Misogyny doesn't have to take the form of making women "nasty." Far more often, and more harmfully, it just takes the role of pigeonholing or objectifying them, which I think is the case with a lot of Miller's work.Pretty much all of the really nasty Miller characters I can think of are men.
Last edited by Cipher; 08-28-2015 at 02:39 PM.
It's a comic about Batman's influence on all these characters. Batman is introduced as a shadow that wraps around the panels and he stays that way even when he's running around inside panels. He dominates the whole book.
But what part of it was mean-spirited? Wonder Woman, Captain Marvel, The Question... everyone is presented as huge, heroic, amazing. The Question and Green Arrow battling it out on a talk show highlights their character flaws, sure, but it's not mean about it.

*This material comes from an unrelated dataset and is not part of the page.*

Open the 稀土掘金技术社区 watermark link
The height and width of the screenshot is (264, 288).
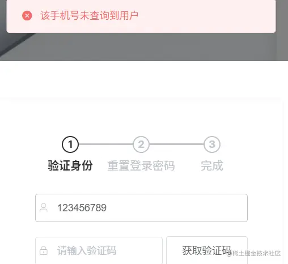click(253, 253)
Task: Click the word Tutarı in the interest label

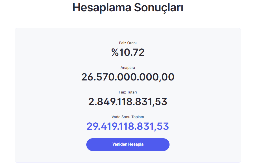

Patsy Walker on TV! Patsy Walker in new comics! Patsy Walker in your brain! And Jessica Jones is the new Nancy! (Oh, and read the Comics Cube.)
While punching him dowm by how weak-spirit he was looking. This may not be the most politically correct thing to say to some (but I`ll say it anyway), but generally speaking, a strong woman will want a strong man. Nevermind a fictional female warrior from a culture with a large history on the warlike aspect.
Strenght in submission does exist too. But that`s going further
I enjoy unwarranted Feminism as much as Chauvinism but Miller wasn`t off track here as much some may think. Read the dialogue of Diana to Marvel, especially when he`s about to make the sacrífice. That`s inspirational at it`s core. It`s fantastic.